Новый этап жизни в Чечне начался 31 августа 1996г. В г. Хасавюрт Республики Дагестан было подписано совместное заявление представителей России и Чечни о разработке «Принципов определения основ взаимоотношений между Российской Федерацией и Чеченской Республикой», положившее конец первой чеченской войне. Стороны договорились о прекращении военных действий и выводе федеральных войск из Чечни. Вопрос о статусе ее территории был отложен до конца 2001г.

В мае 1997 года Борис Ельцин и Аслан Масхадов, ставший после гибели Джохара Дудаева президентом Чечни, подписали «Договор о мире и принципах взаимоотношений между РФ и ЧРИ». Часть беженцев вернулась в Чечню, которая теперь стала называться Чеченской Республикой Ичкерией (ЧРИ).

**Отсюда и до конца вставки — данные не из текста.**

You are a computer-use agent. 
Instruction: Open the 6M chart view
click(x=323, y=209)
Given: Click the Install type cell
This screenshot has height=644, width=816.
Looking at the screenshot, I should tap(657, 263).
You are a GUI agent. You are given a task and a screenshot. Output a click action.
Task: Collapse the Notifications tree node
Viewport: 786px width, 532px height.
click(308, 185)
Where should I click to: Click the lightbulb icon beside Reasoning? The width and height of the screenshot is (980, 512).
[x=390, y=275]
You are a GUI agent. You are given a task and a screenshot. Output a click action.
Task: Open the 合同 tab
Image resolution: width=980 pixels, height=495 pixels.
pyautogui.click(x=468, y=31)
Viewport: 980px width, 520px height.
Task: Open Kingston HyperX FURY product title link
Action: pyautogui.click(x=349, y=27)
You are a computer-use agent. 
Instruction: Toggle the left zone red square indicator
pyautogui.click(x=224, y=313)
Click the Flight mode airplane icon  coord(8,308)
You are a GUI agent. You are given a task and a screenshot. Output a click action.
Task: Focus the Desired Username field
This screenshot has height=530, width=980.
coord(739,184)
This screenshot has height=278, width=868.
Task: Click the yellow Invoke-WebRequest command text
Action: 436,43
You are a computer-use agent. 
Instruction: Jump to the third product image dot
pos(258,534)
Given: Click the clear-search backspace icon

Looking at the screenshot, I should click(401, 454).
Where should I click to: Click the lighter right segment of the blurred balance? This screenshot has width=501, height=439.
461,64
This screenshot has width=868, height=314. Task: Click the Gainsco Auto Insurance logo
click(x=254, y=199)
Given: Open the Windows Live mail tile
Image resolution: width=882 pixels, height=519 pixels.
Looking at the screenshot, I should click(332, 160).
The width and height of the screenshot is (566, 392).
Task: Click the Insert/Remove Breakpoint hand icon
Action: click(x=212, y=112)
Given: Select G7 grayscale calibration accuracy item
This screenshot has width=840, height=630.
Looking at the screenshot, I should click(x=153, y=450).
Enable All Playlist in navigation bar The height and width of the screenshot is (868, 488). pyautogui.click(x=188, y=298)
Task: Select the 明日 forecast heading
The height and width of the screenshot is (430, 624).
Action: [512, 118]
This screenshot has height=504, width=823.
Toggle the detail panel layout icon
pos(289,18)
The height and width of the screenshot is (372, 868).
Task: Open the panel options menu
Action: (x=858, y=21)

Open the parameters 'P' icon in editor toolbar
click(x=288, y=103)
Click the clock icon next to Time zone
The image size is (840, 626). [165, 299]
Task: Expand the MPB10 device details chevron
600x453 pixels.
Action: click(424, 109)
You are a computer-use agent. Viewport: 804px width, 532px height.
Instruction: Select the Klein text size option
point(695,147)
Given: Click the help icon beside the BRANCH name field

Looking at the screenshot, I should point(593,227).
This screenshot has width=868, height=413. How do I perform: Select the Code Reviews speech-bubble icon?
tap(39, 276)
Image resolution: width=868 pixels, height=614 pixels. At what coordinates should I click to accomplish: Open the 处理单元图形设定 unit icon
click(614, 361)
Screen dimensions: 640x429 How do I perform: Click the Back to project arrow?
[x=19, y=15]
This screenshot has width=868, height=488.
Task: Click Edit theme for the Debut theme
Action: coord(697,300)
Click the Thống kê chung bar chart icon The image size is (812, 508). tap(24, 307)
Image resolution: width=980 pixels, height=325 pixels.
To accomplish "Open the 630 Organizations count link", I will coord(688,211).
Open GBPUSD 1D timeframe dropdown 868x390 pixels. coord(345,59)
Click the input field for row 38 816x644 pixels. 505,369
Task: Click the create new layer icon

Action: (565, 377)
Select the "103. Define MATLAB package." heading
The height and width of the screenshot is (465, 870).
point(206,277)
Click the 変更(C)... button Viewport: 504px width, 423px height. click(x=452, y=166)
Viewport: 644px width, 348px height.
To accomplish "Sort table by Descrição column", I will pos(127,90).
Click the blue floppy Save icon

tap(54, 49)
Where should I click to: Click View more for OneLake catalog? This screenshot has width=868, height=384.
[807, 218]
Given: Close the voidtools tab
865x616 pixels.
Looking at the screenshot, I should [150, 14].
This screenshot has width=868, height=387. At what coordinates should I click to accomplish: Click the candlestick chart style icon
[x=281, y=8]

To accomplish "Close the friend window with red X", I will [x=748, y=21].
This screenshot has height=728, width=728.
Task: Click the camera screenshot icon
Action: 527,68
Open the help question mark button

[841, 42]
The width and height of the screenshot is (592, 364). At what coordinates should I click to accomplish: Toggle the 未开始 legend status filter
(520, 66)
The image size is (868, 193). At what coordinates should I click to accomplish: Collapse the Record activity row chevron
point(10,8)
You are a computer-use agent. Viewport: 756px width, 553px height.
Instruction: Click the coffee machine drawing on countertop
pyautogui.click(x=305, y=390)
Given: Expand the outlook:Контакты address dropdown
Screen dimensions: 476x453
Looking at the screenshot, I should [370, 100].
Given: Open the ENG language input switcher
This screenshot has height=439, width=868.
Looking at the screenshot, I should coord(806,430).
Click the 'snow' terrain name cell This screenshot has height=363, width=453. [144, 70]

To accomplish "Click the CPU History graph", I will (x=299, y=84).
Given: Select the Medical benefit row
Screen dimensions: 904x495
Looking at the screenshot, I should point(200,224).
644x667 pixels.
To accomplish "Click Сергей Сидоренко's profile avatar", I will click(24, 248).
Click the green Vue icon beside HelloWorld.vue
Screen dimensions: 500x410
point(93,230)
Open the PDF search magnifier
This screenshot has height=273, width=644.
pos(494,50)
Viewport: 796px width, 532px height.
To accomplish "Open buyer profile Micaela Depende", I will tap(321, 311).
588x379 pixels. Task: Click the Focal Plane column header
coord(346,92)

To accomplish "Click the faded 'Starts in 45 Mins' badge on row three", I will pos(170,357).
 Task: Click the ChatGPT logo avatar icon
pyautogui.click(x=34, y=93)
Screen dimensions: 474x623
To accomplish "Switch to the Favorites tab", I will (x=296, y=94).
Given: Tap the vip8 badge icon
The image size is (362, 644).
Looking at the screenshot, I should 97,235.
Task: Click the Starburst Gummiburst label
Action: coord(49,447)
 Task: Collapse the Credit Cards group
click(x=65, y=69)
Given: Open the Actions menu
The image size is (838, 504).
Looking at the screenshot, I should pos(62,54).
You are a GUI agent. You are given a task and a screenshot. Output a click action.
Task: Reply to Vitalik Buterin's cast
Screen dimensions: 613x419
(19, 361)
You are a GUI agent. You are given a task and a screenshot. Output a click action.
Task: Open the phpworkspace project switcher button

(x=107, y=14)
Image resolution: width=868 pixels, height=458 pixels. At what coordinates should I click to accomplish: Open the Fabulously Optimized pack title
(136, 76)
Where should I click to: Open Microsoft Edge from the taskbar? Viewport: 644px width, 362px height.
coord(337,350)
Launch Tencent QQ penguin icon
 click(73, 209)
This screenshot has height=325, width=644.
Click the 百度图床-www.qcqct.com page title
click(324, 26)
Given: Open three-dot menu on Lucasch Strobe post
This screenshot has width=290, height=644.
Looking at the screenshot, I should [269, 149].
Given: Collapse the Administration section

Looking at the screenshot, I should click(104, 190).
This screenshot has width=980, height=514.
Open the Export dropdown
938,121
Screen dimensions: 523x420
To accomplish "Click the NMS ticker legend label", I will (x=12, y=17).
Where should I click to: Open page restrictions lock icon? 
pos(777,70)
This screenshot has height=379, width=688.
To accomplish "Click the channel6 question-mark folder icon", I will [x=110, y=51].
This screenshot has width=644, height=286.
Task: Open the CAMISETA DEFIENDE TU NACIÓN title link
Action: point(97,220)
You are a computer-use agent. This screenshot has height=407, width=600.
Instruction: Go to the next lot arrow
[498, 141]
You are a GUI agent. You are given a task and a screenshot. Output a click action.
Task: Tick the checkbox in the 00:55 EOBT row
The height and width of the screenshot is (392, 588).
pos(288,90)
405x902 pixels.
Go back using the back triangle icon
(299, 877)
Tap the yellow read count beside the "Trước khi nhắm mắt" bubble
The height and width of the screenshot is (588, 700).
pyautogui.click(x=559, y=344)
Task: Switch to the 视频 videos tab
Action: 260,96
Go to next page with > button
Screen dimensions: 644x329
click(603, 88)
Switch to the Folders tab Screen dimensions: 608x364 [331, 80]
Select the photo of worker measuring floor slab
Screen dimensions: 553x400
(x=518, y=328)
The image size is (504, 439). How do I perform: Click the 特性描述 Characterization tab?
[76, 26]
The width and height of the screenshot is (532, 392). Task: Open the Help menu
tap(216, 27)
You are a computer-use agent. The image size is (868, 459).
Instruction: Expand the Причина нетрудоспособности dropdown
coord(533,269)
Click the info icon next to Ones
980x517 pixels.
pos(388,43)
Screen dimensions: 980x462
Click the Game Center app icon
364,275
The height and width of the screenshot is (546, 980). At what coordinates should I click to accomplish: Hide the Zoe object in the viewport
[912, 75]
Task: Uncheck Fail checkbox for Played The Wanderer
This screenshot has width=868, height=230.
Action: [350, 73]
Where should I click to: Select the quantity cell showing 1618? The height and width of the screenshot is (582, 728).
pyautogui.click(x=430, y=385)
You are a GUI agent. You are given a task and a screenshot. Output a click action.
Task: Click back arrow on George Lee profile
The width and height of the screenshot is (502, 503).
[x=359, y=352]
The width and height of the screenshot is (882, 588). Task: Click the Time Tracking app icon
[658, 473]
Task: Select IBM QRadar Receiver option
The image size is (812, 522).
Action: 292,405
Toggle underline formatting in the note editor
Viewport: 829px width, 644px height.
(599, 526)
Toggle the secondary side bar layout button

Однако, в условиях разрушенного жилого фонда, тотальной безработицы и огромной неорганизованной массы вооруженных людей, новая чеченская власть оказалась не в состоянии навести порядок. Чечня была предоставлена самой себе, в большинстве государственных учреждений, включая учебные заведения и больницы, не платили зарплату. Захват жилья и похищения людей стали обычным бизнесом.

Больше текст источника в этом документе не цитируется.